Would not say "cannot ever" as it depends on the size and capability of the open source vendor. At the larger end of the scale there is IBM, RedHat, Suse, etc but a lot of others have pretty good capability. One would just want to be sure it is an enterprise grade and actively supported open source product, and not something intended for home level use. Banks and telecomms are running open source (as is the backbone of the Internet) so it's not all Mickey Mouse stuff.
Well, Red Hat technically is open source although you have to license it. Doubt banks would use something with community support considering their area of business.
 
Would not say "cannot ever" as it depends on the size and capability of the open source vendor. At the larger end of the scale there is IBM, RedHat, Suse, etc but a lot of others have pretty good capability. One would just want to be sure it is an enterprise grade and actively supported open source product, and not something intended for home level use. Banks and telecomms are running open source (as is the backbone of the Internet) so it's not all Mickey Mouse stuff.

Open source as in non-enterprise vendor.

Red Hat and IBM etc provide Open Source software of sorts with Enterprise support behind them, so technically aren't "open source" solutions as you have to pay large volumes of money for those support contracts, and there will be huge clauses in the contract about the software versions that the support applies to and where it must come from etc.
 
Open source as in non-enterprise vendor.

Red Hat and IBM etc provide Open Source software of sorts with Enterprise support behind them, so technically aren't "open source" solutions as you have to pay large volumes of money for those support contracts, and there will be huge clauses in the contract about the software ver

Well, Red Hat technically is open source although you have to license it. Doubt banks would use something with community support considering their area of business.
Correct, the banks and telecomms I know of using open source, I heard via the local companies who are paid to support that open source for them. No enterprise would use free community services unless they had an in-house team to do the support. That did in fact happen though with SITA who moved their departments off the enterprise Alfresco ECM and on to the community version (it's the identical product minus one feature), but SITA is being paid to do the support on a service level agreement by departments. One government entity I know of opted to do their own support on Alfresco as they maintain their own capability. SITA was also operating the community version of Zimbra some years ago and just charging a per mailbox support and hosting fee to departments (as was Telkom I remember).

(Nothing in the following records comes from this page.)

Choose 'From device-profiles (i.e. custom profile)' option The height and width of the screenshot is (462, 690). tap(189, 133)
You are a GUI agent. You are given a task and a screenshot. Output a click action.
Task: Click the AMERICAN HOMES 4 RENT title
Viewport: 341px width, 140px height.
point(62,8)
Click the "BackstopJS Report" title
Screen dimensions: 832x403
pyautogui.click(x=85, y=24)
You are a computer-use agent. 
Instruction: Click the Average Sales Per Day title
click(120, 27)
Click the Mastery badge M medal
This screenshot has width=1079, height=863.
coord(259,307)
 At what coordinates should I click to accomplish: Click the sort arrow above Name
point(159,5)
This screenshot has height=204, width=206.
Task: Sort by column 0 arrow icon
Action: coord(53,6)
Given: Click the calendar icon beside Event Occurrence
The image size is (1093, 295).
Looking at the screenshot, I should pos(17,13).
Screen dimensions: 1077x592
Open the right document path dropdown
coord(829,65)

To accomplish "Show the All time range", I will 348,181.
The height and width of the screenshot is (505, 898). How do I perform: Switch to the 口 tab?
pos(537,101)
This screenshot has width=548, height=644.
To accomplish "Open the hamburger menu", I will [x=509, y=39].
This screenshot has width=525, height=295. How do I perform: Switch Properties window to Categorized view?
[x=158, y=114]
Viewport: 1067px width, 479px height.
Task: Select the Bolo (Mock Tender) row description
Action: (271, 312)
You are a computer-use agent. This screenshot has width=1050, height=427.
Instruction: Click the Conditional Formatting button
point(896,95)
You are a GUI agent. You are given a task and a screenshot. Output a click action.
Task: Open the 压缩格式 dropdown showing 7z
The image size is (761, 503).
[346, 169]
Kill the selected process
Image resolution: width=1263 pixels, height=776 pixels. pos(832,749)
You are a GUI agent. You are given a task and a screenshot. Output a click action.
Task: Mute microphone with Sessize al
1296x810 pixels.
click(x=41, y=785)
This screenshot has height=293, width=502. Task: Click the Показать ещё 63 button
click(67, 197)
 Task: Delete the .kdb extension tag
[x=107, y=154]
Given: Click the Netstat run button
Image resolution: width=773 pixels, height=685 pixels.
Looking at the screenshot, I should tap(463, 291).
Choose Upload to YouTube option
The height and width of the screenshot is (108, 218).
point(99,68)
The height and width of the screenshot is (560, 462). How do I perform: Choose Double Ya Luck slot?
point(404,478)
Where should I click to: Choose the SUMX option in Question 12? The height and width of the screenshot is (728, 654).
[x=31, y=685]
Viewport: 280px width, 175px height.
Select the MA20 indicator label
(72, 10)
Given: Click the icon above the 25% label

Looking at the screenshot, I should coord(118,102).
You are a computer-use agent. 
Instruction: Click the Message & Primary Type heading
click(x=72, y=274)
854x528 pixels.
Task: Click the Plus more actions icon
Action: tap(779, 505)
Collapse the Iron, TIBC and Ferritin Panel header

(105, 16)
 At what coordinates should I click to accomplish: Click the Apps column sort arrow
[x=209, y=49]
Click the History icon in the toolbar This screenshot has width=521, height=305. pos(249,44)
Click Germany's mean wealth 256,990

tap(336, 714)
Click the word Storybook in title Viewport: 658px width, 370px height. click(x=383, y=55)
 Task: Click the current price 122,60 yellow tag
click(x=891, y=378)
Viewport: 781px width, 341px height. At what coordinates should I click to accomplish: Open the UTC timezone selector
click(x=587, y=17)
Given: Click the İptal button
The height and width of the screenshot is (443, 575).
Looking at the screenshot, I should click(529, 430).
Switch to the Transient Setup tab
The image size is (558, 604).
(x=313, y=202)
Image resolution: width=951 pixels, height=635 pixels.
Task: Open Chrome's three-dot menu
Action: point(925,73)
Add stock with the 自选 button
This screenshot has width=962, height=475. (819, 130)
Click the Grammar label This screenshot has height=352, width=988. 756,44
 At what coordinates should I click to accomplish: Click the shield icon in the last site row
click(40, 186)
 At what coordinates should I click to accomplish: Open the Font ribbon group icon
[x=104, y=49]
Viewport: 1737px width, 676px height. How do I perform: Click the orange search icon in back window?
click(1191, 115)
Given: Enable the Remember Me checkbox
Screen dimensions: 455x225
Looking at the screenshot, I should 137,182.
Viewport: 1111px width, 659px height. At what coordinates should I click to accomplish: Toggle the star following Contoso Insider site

But again that means having some people internally to support it.
 
Correct, the banks and telecomms I know of using open source, I heard via the local companies who are paid to support that open source for them. No enterprise would use free community services unless they had an in-house team to do the support. That did in fact happen though with SITA who moved their departments off the enterprise Alfresco ECM and on to the community version (it's the identical product minus one feature), but SITA is being paid to do the support on a service level agreement by departments. One government entity I know of opted to do their own support on Alfresco as they maintain their own capability. SITA was also operating the community version of Zimbra some years ago and just charging a per mailbox support and hosting fee to departments (as was Telkom I remember). But again that means having some people internally to support it.

Even the entities with "in-house" support are not using those products in mission critical applications without a proper support contract, and if they are then they're mad or they have some seriously open risk tolerance attitude to things.

Banks will use Open Source software yes, and a local company will support it to some degree, but for anything even vaguely mission critical there will still be an enterprise grade support contract in place behind it all so that either a Red Hat or some entity of that scale can provide proper support with SLAs should things go south. By support I'm not talking "rebooting the server" or "reinstalling the software" or fixing some random normal error, I'm talking proper support, like software patches and hotfixes and such.